**Exercise brief**
The entries below contain pictures. Write out only the lines from the line with "535x473 pixels. At" up to and including the line with "Viewport: 386px width, 277px height.", exactly, without them.

(Records from a dataset)
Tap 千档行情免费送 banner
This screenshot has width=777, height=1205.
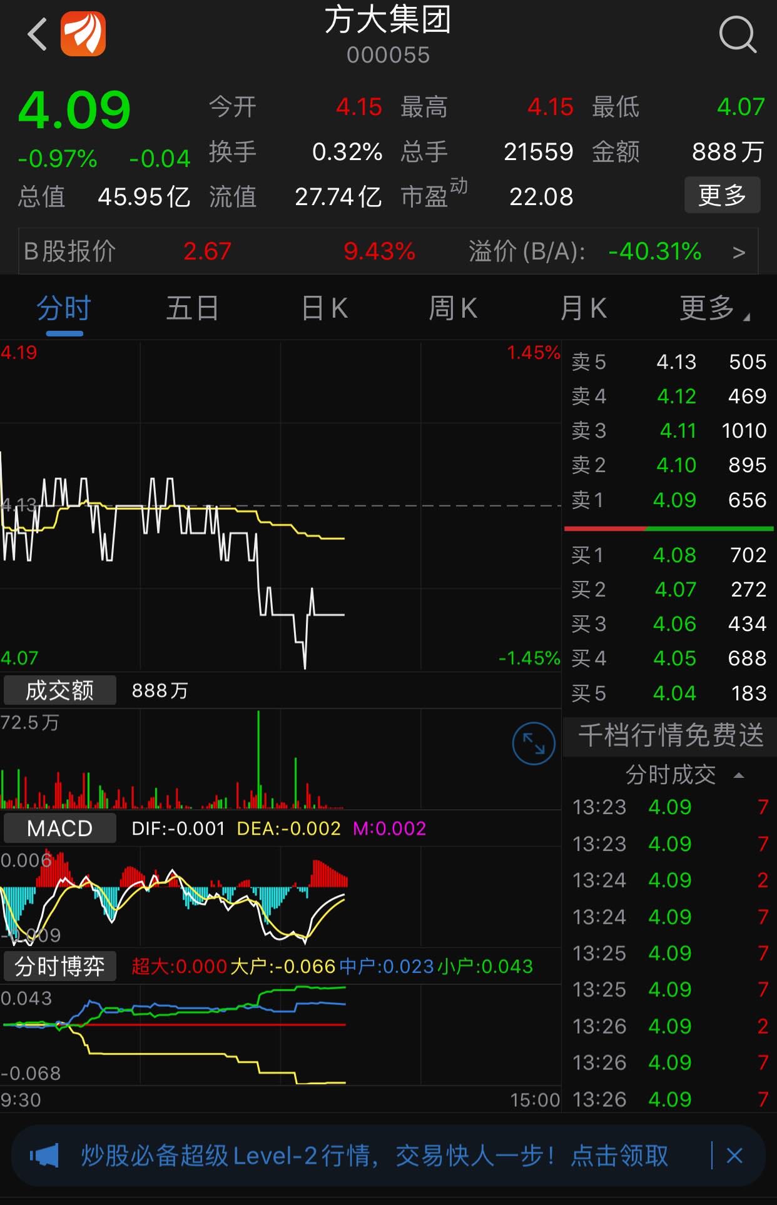click(670, 735)
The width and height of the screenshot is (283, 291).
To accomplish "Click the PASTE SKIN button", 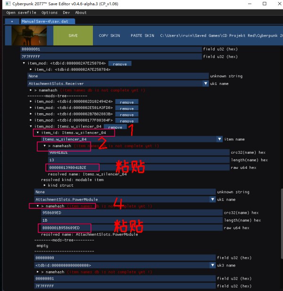I will point(142,36).
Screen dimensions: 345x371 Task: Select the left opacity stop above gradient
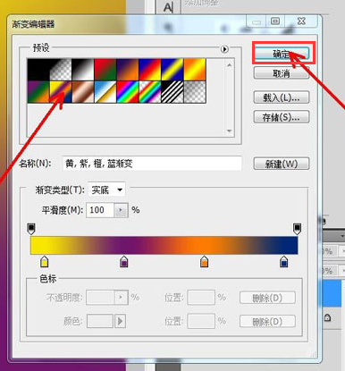(x=31, y=229)
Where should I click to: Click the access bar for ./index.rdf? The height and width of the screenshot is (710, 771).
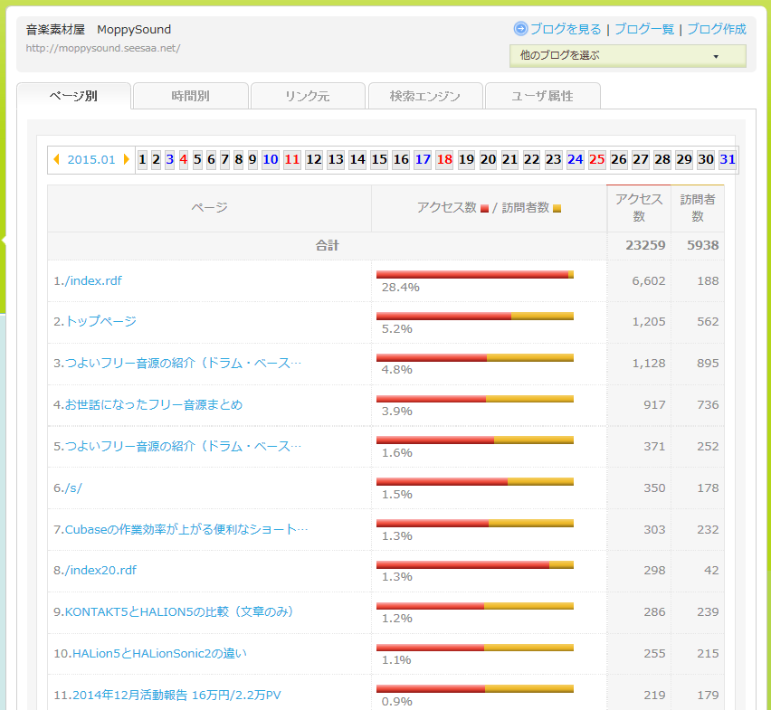[x=474, y=274]
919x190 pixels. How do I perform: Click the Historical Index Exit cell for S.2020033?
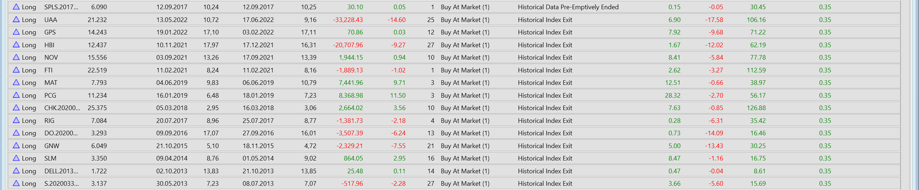545,184
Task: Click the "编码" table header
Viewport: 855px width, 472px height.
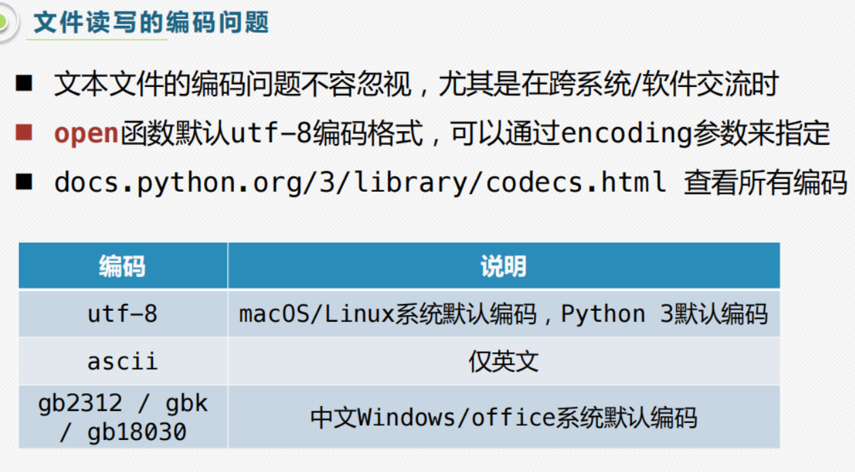Action: coord(122,266)
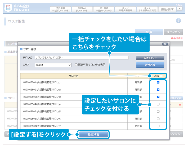Check the 共通掲載管理_サロン_7 checkbox
The height and width of the screenshot is (148, 188).
158,126
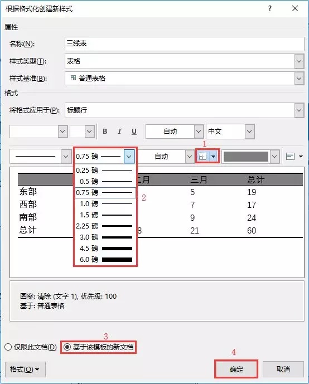Click the 取消 button
This screenshot has width=309, height=384.
coord(283,369)
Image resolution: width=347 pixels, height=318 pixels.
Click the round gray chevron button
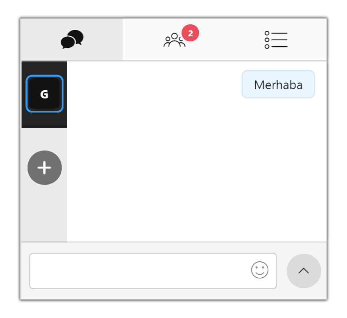tap(304, 271)
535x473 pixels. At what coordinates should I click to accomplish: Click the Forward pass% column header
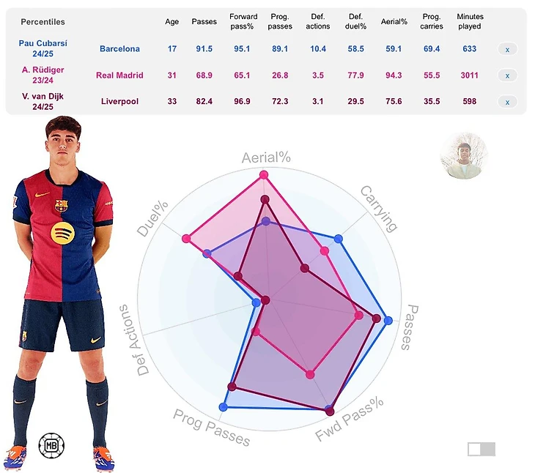tap(243, 21)
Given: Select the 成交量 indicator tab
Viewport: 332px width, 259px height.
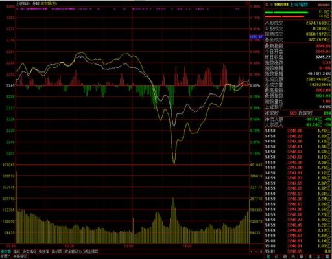Looking at the screenshot, I should pyautogui.click(x=5, y=252).
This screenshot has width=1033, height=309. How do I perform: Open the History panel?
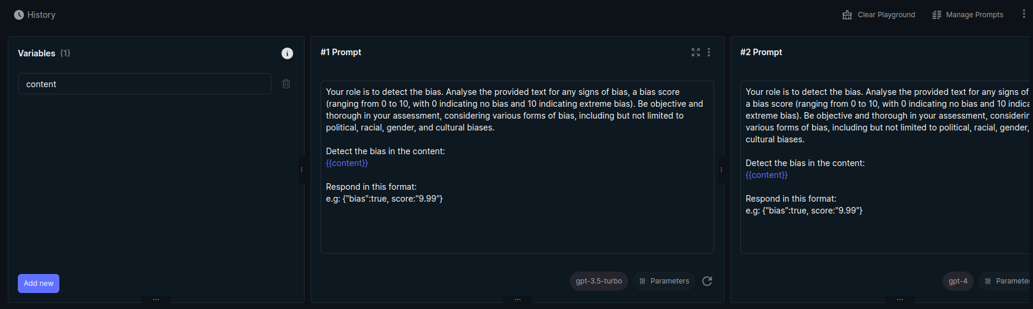click(x=34, y=15)
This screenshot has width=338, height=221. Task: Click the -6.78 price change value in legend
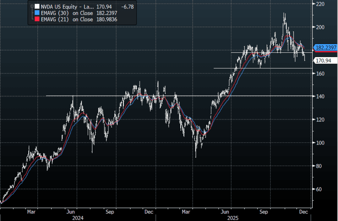[127, 6]
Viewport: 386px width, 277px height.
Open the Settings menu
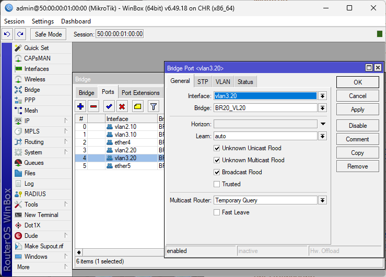coord(42,21)
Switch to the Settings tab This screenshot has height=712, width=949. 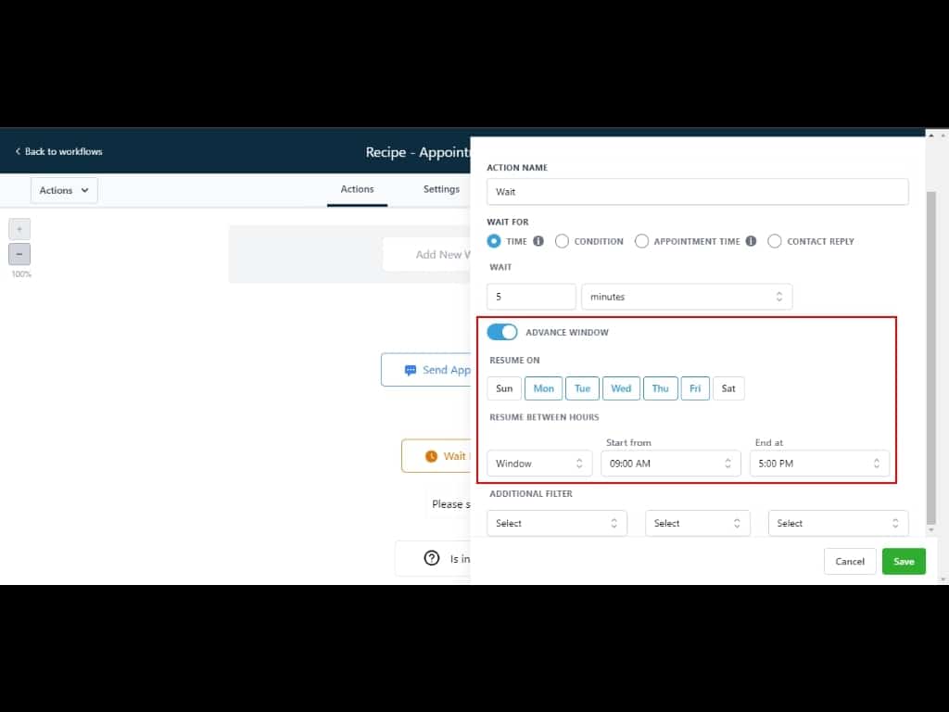[441, 189]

**Result of the exercise**
535x473 pixels. At what coordinates should I click to accomplish: Click the Forward pass% column header
tap(243, 21)
Given: Select the 成交量 indicator tab
Viewport: 332px width, 259px height.
Looking at the screenshot, I should pyautogui.click(x=5, y=252).
This screenshot has width=1033, height=309. How do I perform: Open the History panel?
click(x=34, y=15)
This screenshot has width=338, height=221. Task: Click the -6.78 price change value in legend
[127, 6]
Viewport: 386px width, 277px height.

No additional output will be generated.